Problem to work on>
Retype every one of the entries below, keeping each character, space, and line break unchanged.

(Source data)
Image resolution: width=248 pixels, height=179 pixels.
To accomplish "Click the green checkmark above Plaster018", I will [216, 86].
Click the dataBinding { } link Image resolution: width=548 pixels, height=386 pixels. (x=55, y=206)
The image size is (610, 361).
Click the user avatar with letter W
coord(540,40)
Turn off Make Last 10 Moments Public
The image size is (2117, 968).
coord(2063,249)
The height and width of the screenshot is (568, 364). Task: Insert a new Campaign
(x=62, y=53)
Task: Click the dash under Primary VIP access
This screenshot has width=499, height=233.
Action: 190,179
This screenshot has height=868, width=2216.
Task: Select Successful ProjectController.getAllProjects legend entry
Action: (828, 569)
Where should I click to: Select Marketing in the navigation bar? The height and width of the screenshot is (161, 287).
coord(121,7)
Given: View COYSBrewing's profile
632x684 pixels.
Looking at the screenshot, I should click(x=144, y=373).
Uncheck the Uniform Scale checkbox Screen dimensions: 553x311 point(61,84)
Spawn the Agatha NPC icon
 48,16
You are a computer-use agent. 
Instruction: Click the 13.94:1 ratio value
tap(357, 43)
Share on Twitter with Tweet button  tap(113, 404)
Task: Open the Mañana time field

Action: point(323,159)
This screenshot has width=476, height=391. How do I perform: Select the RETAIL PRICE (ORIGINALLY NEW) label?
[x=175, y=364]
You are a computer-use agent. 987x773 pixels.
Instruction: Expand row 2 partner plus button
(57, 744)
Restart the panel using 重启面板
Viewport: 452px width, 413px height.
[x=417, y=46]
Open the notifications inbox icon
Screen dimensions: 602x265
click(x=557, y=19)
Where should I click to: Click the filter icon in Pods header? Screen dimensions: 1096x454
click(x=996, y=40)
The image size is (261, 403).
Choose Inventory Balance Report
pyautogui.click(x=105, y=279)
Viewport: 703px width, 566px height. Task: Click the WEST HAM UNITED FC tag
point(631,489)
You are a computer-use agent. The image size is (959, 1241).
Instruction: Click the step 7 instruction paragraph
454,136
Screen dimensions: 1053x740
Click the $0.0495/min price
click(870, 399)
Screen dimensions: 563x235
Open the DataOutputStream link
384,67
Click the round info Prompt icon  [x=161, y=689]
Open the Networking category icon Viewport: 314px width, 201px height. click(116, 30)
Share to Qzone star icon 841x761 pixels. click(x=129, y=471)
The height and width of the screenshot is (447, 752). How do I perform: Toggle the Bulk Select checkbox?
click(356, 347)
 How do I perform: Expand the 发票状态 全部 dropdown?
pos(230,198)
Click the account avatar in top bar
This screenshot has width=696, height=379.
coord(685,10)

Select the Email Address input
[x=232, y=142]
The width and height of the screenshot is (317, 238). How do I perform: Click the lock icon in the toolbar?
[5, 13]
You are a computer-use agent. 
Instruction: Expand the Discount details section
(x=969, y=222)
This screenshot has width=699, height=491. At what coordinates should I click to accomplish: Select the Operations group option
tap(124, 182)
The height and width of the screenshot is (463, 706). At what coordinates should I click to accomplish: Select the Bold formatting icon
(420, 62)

Output of the exercise>
Image resolution: width=248 pixels, height=179 pixels.
To accomplish "Click the green checkmark above Plaster018", I will [216, 86].
Click the dataBinding { } link Image resolution: width=548 pixels, height=386 pixels. (x=55, y=206)
The image size is (610, 361).
Click the user avatar with letter W
coord(540,40)
Turn off Make Last 10 Moments Public
The image size is (2117, 968).
coord(2063,249)
The height and width of the screenshot is (568, 364). Task: Insert a new Campaign
(x=62, y=53)
Task: Click the dash under Primary VIP access
This screenshot has width=499, height=233.
Action: 190,179
This screenshot has height=868, width=2216.
Task: Select Successful ProjectController.getAllProjects legend entry
Action: (828, 569)
Where should I click to: Select Marketing in the navigation bar? The height and width of the screenshot is (161, 287).
coord(121,7)
Given: View COYSBrewing's profile
632x684 pixels.
Looking at the screenshot, I should click(x=144, y=373).
Uncheck the Uniform Scale checkbox Screen dimensions: 553x311 point(61,84)
Spawn the Agatha NPC icon
 48,16
You are a computer-use agent. 
Instruction: Click the 13.94:1 ratio value
tap(357, 43)
Share on Twitter with Tweet button  tap(113, 404)
Task: Open the Mañana time field

Action: point(323,159)
This screenshot has width=476, height=391. How do I perform: Select the RETAIL PRICE (ORIGINALLY NEW) label?
[x=175, y=364]
You are a computer-use agent. 987x773 pixels.
Instruction: Expand row 2 partner plus button
(57, 744)
Restart the panel using 重启面板
Viewport: 452px width, 413px height.
[x=417, y=46]
Open the notifications inbox icon
Screen dimensions: 602x265
click(x=557, y=19)
Where should I click to: Click the filter icon in Pods header? Screen dimensions: 1096x454
click(x=996, y=40)
The image size is (261, 403).
Choose Inventory Balance Report
pyautogui.click(x=105, y=279)
Viewport: 703px width, 566px height. Task: Click the WEST HAM UNITED FC tag
point(631,489)
You are a computer-use agent. The image size is (959, 1241).
Instruction: Click the step 7 instruction paragraph
454,136
Screen dimensions: 1053x740
Click the $0.0495/min price
click(870, 399)
Screen dimensions: 563x235
Open the DataOutputStream link
384,67
Click the round info Prompt icon  [x=161, y=689]
Open the Networking category icon Viewport: 314px width, 201px height. click(116, 30)
Share to Qzone star icon 841x761 pixels. click(x=129, y=471)
The height and width of the screenshot is (447, 752). How do I perform: Toggle the Bulk Select checkbox?
click(356, 347)
 How do I perform: Expand the 发票状态 全部 dropdown?
pos(230,198)
Click the account avatar in top bar
This screenshot has width=696, height=379.
coord(685,10)

Select the Email Address input
[x=232, y=142]
The width and height of the screenshot is (317, 238). How do I perform: Click the lock icon in the toolbar?
[5, 13]
You are a computer-use agent. 
Instruction: Expand the Discount details section
(x=969, y=222)
This screenshot has width=699, height=491. At what coordinates should I click to accomplish: Select the Operations group option
tap(124, 182)
The height and width of the screenshot is (463, 706). At what coordinates should I click to accomplish: Select the Bold formatting icon
(420, 62)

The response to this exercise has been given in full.